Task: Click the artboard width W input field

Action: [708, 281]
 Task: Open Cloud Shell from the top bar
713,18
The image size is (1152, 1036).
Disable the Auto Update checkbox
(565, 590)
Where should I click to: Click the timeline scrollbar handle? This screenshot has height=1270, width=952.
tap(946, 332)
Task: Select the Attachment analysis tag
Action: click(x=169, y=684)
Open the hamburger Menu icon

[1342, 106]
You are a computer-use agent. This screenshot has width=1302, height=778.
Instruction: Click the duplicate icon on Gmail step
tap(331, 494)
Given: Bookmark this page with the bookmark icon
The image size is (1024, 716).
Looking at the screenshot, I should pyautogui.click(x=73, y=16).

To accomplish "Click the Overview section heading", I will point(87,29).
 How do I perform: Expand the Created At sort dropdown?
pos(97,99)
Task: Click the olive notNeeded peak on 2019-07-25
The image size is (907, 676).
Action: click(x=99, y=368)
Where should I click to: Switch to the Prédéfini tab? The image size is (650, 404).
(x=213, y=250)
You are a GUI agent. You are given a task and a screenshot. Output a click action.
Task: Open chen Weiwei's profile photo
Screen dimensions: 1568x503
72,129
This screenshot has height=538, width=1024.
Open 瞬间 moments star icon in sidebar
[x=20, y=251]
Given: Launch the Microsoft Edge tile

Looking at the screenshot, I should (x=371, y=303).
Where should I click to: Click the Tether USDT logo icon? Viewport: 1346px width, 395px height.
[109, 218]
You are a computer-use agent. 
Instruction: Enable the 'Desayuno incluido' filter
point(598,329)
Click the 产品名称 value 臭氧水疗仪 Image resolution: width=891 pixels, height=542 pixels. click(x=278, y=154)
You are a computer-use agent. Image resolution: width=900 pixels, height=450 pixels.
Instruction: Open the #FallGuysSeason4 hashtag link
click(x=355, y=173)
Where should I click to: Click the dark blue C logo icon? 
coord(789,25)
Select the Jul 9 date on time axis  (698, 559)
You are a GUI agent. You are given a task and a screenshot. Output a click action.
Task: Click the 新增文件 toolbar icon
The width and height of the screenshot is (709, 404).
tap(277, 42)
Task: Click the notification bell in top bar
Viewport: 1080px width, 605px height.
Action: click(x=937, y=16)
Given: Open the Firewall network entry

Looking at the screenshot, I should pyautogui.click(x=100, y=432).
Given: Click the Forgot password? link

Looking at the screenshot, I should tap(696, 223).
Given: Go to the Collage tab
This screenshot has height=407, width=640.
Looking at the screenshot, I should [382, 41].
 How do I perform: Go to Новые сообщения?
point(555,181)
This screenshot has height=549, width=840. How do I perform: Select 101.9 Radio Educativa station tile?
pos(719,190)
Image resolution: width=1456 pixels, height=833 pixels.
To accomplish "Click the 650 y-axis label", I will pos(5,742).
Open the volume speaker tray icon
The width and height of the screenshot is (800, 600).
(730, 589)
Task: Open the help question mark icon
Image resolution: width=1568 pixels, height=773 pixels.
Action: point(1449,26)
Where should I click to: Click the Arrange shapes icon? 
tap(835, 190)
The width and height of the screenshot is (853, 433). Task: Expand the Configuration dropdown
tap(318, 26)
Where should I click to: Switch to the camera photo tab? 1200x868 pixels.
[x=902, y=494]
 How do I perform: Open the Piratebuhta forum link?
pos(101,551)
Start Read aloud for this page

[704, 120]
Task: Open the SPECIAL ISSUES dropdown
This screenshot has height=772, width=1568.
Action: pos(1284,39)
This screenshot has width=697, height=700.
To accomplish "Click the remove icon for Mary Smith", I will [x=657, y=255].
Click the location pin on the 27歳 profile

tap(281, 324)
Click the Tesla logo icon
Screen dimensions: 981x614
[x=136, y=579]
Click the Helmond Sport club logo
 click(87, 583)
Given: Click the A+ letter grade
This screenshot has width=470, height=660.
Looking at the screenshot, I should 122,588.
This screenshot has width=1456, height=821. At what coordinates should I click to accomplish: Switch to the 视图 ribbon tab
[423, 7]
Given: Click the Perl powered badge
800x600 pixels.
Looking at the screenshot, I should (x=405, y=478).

§ **YOUR ASSIGNMENT**
Collect the lines of the records that include the string "will".

§ **ANSWER FOR THIS EXERCISE**
To accomplish "Click the Overview section heading", I will point(87,29).
To accomplish "Click the 650 y-axis label", I will pos(5,742).
To accomplish "Click the remove icon for Mary Smith", I will [x=657, y=255].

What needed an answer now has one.